**GIVEN EXERCISE A**
Answer these questions about the MLOps article, one line each, marked (i), (ii), (iii):
(i) Which mindset does the MLOps article say is better to adopt when you start building a new model?
(ii) What does the model mindset prioritize?
(iii) Besides a high amount of collaboration, what two things does a product first mindset require?
**GIVEN EXERCISE B**
Output the passage of the MLOps article between "Models can perform" and "minimum viable product.", inclusive.
**GIVEN EXERCISE C**
Summarize the MLOps article in two sentences.

**DOCUMENT EXTRACT**
• • • • • • •
MLOps: What is a Product First vs. Model First Mindset?

Matt Blasa
6 min readMar 24, 2023

Product First versus Model First mindset is a important concept as you mature in data science.

Models can perform well in production, but ultimately fail to answer the business’s question. On the flip side, if you don’t focus on the model, you may be missing out on a opportunity to deliver more value.

This is the result of two different mindsets: product first vs. model first mindsets. There are two approaches we see in MLOps.

It’s critical for beginners learn this, since it affects everything: workflows, data quality requirements, etc.

What is the Difference?

It boils down to what the end goal is. Model mindset prioritizes the ML model that you are building. While product mindset focuses on the end data product: the minimum viable product.

While both mindsets are important, they prioritize different aspects of the machine learning process.

Its better to adopt a product first mindset when you start building a new model. When you are iterating, its better to adopt a model first mindset to improve a well performing ML model.

Each has its place.

Product First Mindset

A product-first mindset focuses on the end goal, which is delivering a valuable predictive insights to users. The ultimate goal is provide useful and high quality predict data that business users can act on.

Understanding user needs, business requirements, and desired outcomes are key. Scoping these use cases is even more important. This isn’t limited to just the business users, but also the individual partners along the way: the data analysts, data scientists, engineers, and ML engineers.

This collaboration encourages a product-first mindset encourages the development of a machine learning solution that is both useful, usable, and maintainable. Product first mindset requires a high amount of collaboration, trust in data, and understanding of use cases. Otherwise it fails.

Key aspects of the product-first mindset include:

  • Identifying user needs and business requirements.
  • Aligning machine learning models with the overall product or service.
  • Prioritizing features and functionality that have the most impact on users.
  • Ensuring seamless integration of machine learning components with existing systems.
  • Constantly iterating and improving the product based on user feedback and data.

This plays a major part in a feedback loop, up an down the chain from end users to developers.

It can help streamline the model development process and focusing resources in the right places at the right time in all stages of MLOps. This means quicker deployment, retraining, and understanding of ML models in production.

Artifacts are an important part of the MLOps process. Check out this article on what Artifacts are and how they help MLOps processes.

When is Product First Used?

Product first mindset should be adopted the first time you are building a new model and is the foundation when building on a old one. Strive for simple model first.

It ensures that the model is built with user needs and organizational goals in mind. Which are the foundation for any debugging, artifact storage, and experiment tracking you’ll do. This helps reducing complexity that may cause model failure.

By focusing on minimum viable product, the model is more likely to be adopted, making it a successful first attempt. It builds credibility with users, which is absolutely critical.

You must tie predictions to some aspect of the business that can justify a models existence, and the help determine the operational costs of using the model. Or even if the business use cases are worth cost and effort.

This approach also encourages collaboration and communication between different teams, ultimately leading to better-designed products and more effective machine learning focused data products.
• • • • • • •
**SUPPLIED INFORMATION**
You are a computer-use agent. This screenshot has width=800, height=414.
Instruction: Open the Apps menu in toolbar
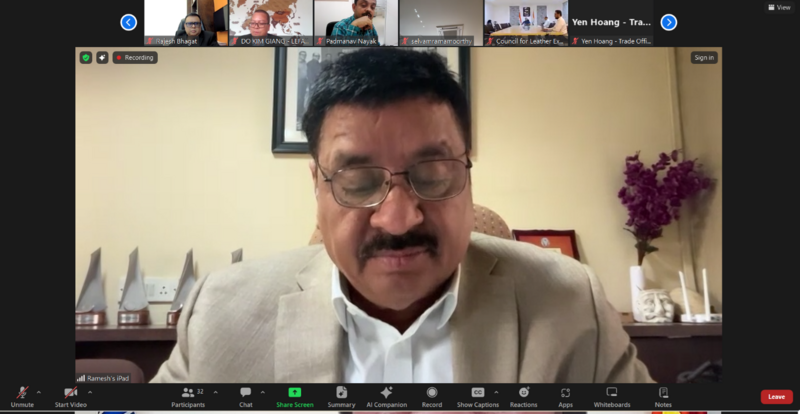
• • • • • • •
**WORKED SOLUTION A**
(i) A product first mindset.
(ii) The ML model that you are building.
(iii) Trust in data and understanding of use cases.

**WORKED SOLUTION B**
Models can perform well in production, but ultimately fail to answer the business’s question. On the flip side, if you don’t focus on the model, you may be missing out on a opportunity to deliver more value.

This is the result of two different mindsets: product first vs. model first mindsets. There are two approaches we see in MLOps.

It’s critical for beginners learn this, since it affects everything: workflows, data quality requirements, etc.

What is the Difference?

It boils down to what the end goal is. Model mindset prioritizes the ML model that you are building. While product mindset focuses on the end data product: the minimum viable product.

**WORKED SOLUTION C**
The MLOps article contrasts two mindsets: a model first mindset, which prioritizes the ML model being built, and a product first mindset, which focuses on the end data product and on delivering valuable predictive insights to users. It recommends product first when building a new model and model first when iterating on a well-performing model, and it notes that product first requires a high amount of collaboration, trust in data, and understanding of use cases.